The Biden administration's moratorium of oil and gas leasing on federal public land faced an immediate legal attack from an energy industry group said to represent 200 oil and gas companies. Western Energy Alliance filed a petition in U.S. court in Wyoming, asserting the suspension of leases is "unsupported and unnecessary," and represents an overreach by the government. The alliance asserts that the president doesn't have the authority to ban leasing on public lands. They claim the suspension will cost tens of thousands if not millions of jobs.

The oil and gas industry in Texas paid out nearly $14 billion in taxes and royalties last year despite the pandemic. The Texas Oil and Gas Association says the total was lower than the record-high $16.3 billion in taxes and royalties paid in fiscal year 2019, when oil and natural gas production in the Lone Star State surged to records.  

A new study is prompting some energy producers to rethink proposed flaring regs in the Lone Star State.

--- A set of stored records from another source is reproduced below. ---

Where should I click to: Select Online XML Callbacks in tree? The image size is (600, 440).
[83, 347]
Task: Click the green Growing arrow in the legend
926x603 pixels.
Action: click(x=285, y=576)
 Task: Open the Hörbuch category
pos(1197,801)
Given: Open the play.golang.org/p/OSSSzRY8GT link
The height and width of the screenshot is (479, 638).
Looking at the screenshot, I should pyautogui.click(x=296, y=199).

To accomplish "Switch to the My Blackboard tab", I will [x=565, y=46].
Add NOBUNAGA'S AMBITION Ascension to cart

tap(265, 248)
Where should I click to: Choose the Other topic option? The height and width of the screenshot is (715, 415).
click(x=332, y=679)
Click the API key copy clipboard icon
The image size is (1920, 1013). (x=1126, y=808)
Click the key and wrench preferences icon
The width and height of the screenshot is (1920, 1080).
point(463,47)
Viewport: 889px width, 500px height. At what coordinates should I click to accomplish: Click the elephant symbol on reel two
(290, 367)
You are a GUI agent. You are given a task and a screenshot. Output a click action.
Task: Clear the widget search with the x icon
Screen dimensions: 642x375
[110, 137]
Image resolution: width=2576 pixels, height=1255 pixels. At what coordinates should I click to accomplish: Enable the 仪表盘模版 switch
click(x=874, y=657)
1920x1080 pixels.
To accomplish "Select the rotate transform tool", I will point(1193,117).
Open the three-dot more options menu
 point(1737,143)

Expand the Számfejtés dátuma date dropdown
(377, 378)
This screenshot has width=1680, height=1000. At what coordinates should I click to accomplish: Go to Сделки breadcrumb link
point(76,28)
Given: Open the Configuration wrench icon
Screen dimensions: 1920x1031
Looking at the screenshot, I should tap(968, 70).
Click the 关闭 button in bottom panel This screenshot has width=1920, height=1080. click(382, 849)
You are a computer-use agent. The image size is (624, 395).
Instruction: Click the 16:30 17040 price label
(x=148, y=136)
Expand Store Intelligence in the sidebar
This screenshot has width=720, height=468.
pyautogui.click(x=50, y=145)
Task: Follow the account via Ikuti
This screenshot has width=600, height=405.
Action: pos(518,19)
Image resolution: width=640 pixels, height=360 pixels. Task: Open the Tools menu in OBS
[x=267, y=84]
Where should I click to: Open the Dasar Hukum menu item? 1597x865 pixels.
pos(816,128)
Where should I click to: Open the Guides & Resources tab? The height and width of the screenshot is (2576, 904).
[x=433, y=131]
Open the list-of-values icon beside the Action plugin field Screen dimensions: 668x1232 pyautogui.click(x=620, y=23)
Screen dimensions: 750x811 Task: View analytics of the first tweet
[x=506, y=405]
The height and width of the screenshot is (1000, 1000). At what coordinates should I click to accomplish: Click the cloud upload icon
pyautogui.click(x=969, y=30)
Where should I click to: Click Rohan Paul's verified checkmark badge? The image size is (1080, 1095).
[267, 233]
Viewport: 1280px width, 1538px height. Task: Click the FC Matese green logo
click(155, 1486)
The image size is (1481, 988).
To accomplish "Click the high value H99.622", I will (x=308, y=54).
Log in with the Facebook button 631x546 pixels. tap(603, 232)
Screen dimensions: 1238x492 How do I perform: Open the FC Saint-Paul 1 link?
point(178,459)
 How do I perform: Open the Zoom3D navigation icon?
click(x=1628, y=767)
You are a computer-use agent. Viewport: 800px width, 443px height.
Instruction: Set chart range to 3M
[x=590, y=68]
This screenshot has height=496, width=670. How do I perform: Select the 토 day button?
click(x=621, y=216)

Research from the energy analysts at Rystad Energy suggests that requiring oil and gas companies to capture 98% of the natural gas produced in Texas could yield more than $440 million in additional revenue in just the next four years.

For the third year in a row, lawmakers in New Mexico introduced a measure to block the process that helped make the state the number-three crude-oil producer in the U.S.  A ban on fracking was first introduced back in 2019, and a legislative audit from that year found the idea could lead to a $3.5 billion loss in revenue. Opponents assert the move would kill some jobs, and send others across the state line into Texas. The bill's sponsor tells the Carlsbad Current Argus that the measure would not impact any current or ongoing fracking operations, but was meant to give the state some breathing room in addressing the practice’s impact on water and air quality.

A Canadian trade group is predicting a slow rebound for that country's oil patch. The Canadian Association of Petroleum Producers expects capital investment in oil and gas to increase 14% this year, to more than 21 billion U.S. dollars. The group projects spending will remain below pre-pandemic levels, and will be less than one-third of the industry's peak investment year back in 2014.